[MATERIALS PROVIDED Boundary: Start]

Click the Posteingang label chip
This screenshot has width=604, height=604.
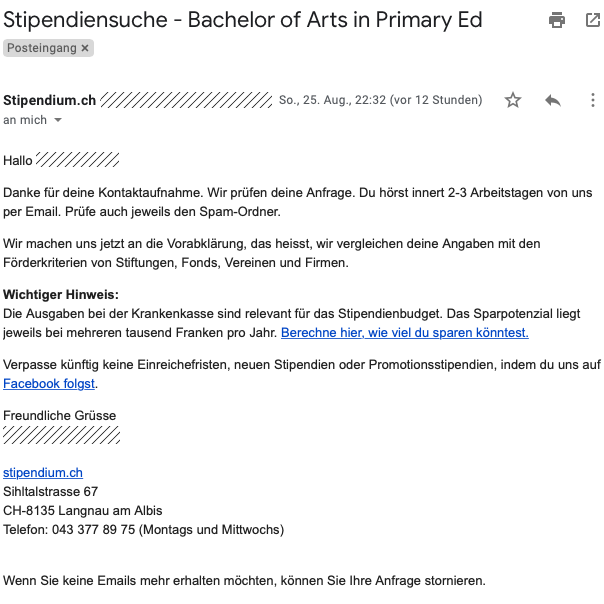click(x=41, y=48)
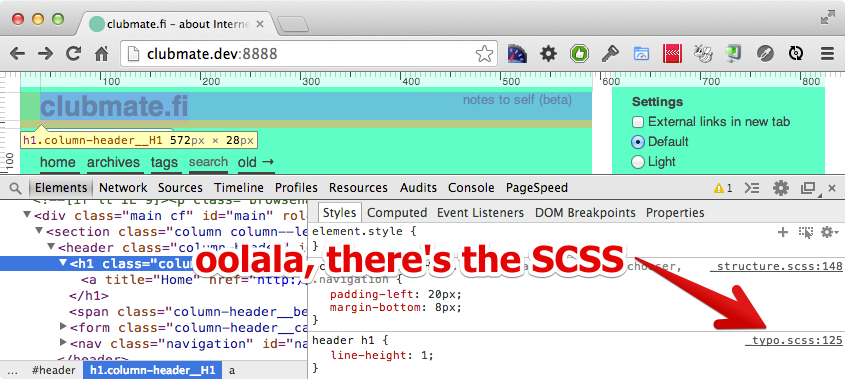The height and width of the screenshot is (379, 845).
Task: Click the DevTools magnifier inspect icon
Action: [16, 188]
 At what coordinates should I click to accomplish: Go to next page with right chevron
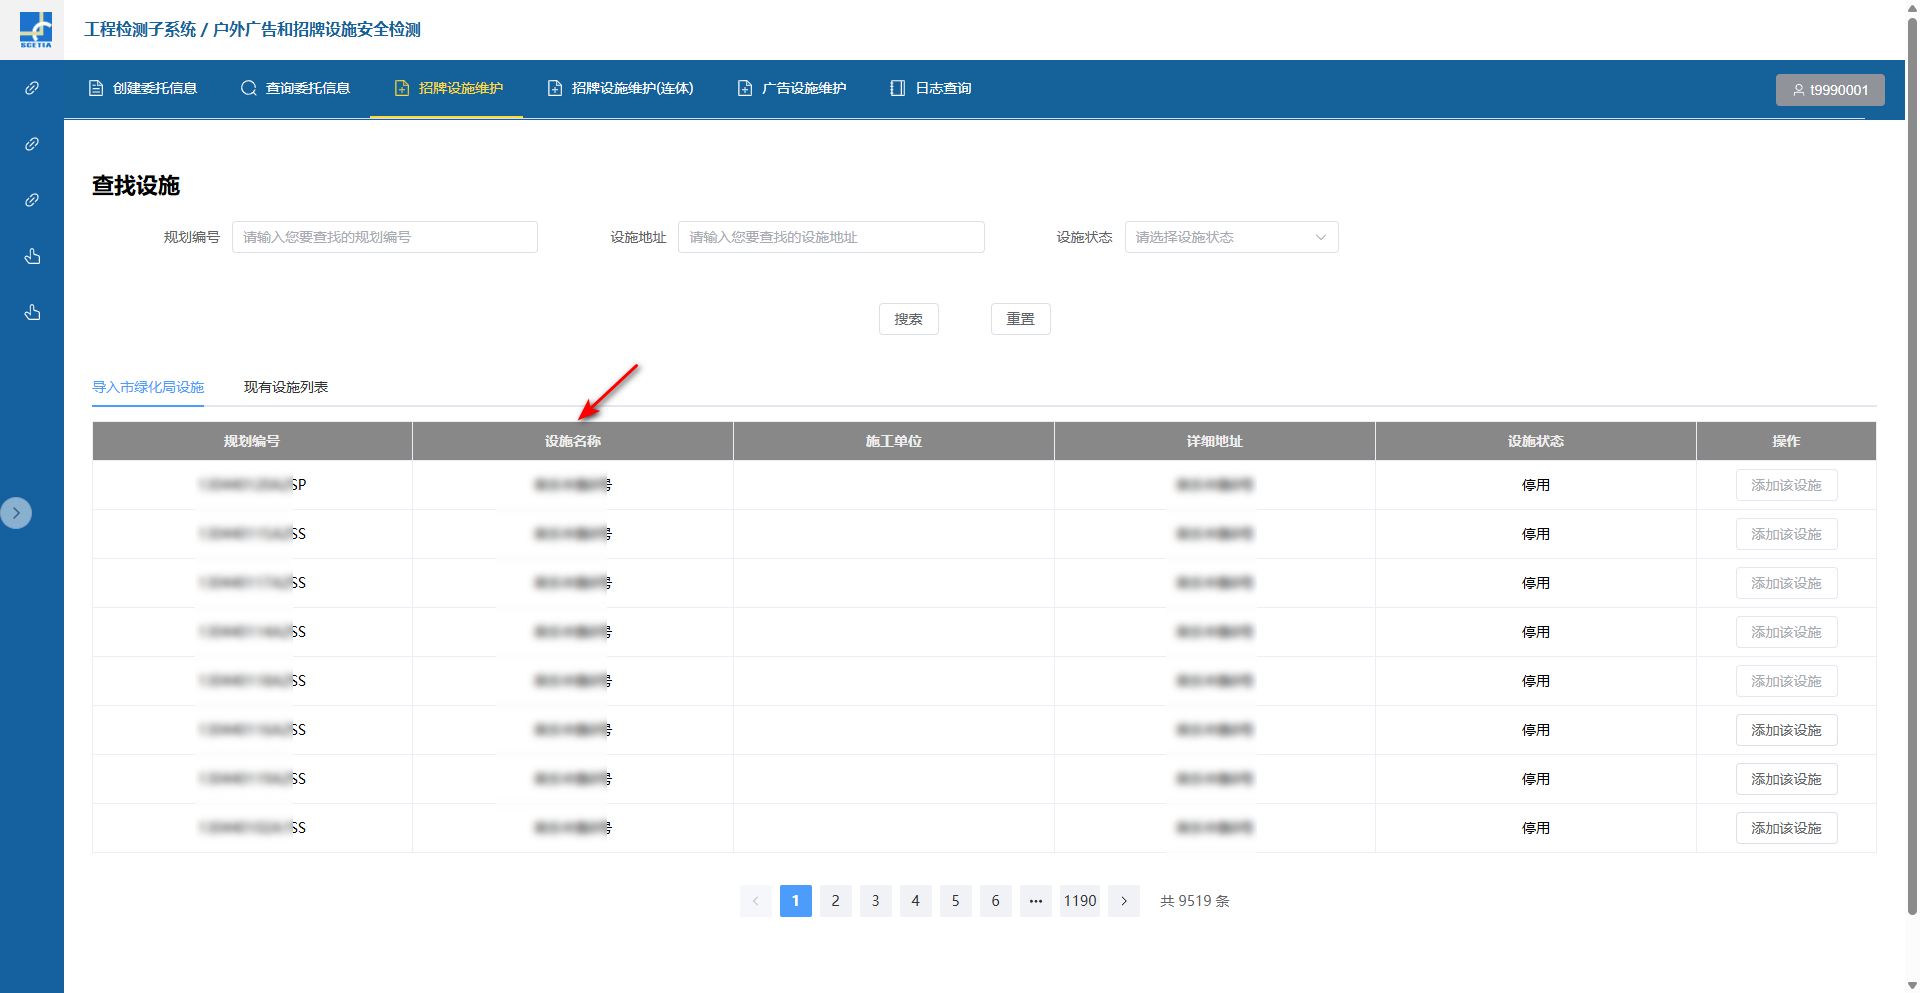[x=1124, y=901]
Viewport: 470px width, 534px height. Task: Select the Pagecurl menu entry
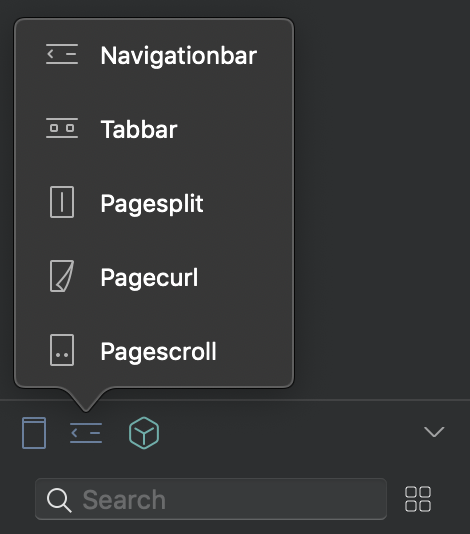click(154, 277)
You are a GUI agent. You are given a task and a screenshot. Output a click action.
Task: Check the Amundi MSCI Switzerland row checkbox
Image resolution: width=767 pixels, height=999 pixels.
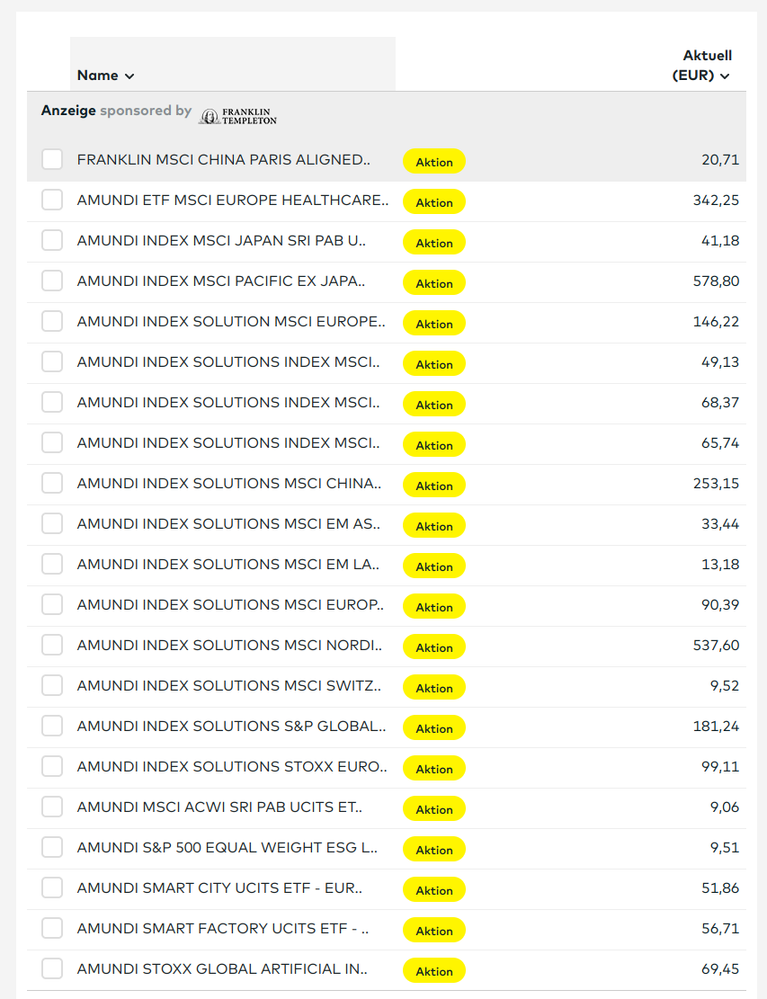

[MATERIALS PROVIDED Boundary: End]

- [EXERCISE DESCRIPTION]
Your reply must contain each entry exactly as written and no pictures.

- [YOUR SOLUTION]
Click the Posteingang label chip
This screenshot has width=604, height=604.
click(x=41, y=48)
The height and width of the screenshot is (379, 845).
Task: Click the DevTools magnifier inspect icon
Action: [16, 188]
 At what coordinates should I click to accomplish: Go to next page with right chevron
[x=1124, y=901]
Viewport: 470px width, 534px height. Task: Select the Pagecurl menu entry
click(154, 277)
You are a GUI agent. You are given a task and a screenshot. Output a click action.
Task: Check the Amundi MSCI Switzerland row checkbox
Image resolution: width=767 pixels, height=999 pixels.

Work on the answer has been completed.